Ou comme dans cette campagne du PNUD : "Agis maintenant, prépare l'avenir".  Comme t'as forcément envie de préparer l'avenir, tu donnes.






Comme le souligne le Figaro, dans tous les milieux professionnels - dans les équipes de travail, dans les usines, dans la grande distribution, dans les bureaux - le nouveau management a pu imposer le tutoiement.  Le but est évident : on peut moins prendre conscience des distances réelles, hiérarchiques, quand on est en terrain familier. Le tutoiement et la familiarité apparente n'effacent pas les rapports réels de domination et les différences de classes, puisqu'il s'agit surtout de les nier pour mieux les consolider. Ils ne constituent qu'un moyen de maintenir la paix sociale.
(Merci à Fiami)
Et le phénomène dépasse la sphère professionnelle. Dans toutes les lieux de la vie, famille, travail, conso, loisirs, le tutoiement et la familiarité sont devenus la norme. Car si les hiérarchies et les tenants de l'ordre établi demeurent, il reste l'illusion qu'on peut tout partager (Facebook dilue nos intimités), que les distances sont abolies, que plus rien ne nous sépare...

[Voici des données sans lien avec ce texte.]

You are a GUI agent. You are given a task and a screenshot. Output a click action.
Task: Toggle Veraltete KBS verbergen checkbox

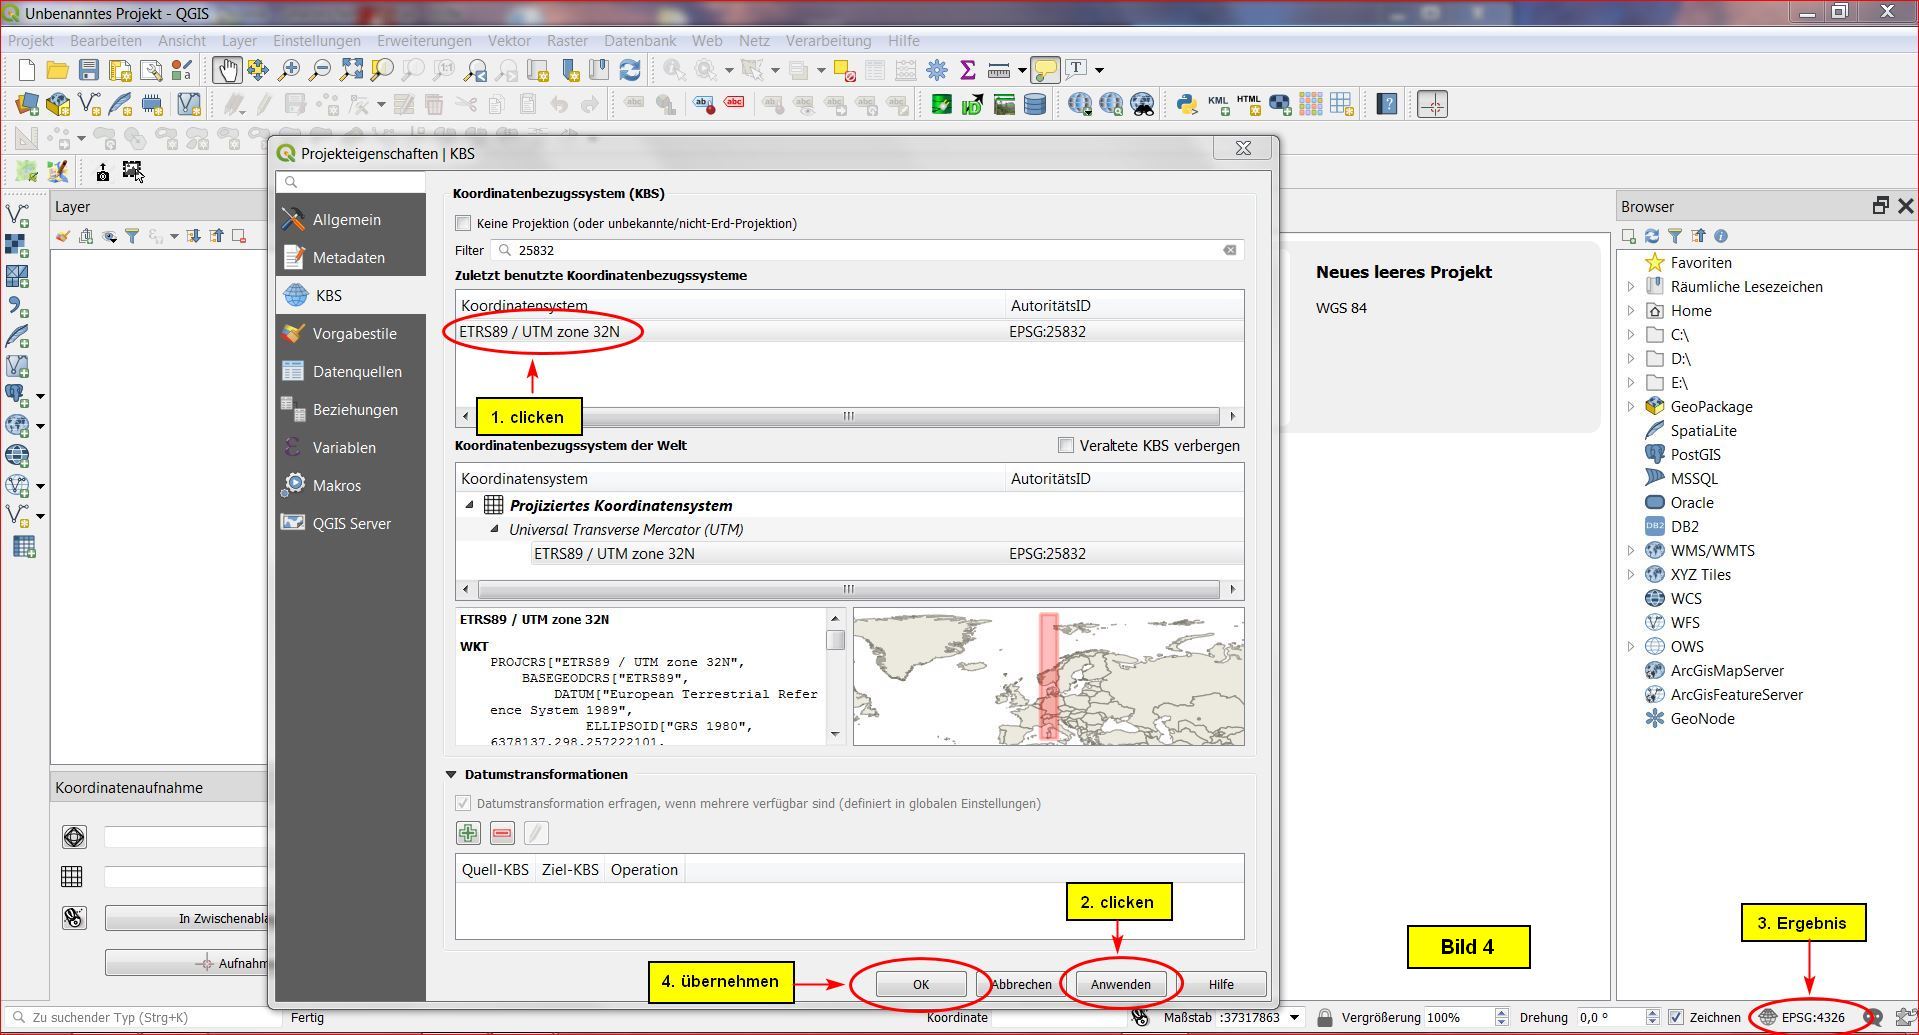[1066, 445]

Il est donc bien logique que les citoyens-consommateurs que nous sommes succombions si facilement et avec bonheur aux injonctions des pubards et autres communicants.

Face aux diverses campagnes de comm, il est indispensable de comprendre les stratégies de langage et de posture mises en ouvre. C'est ce qui nous permettra de mieux cerner les intentions et stratégies des communicants, de ne pas s'y soumettre et donc de rester maître de l'information.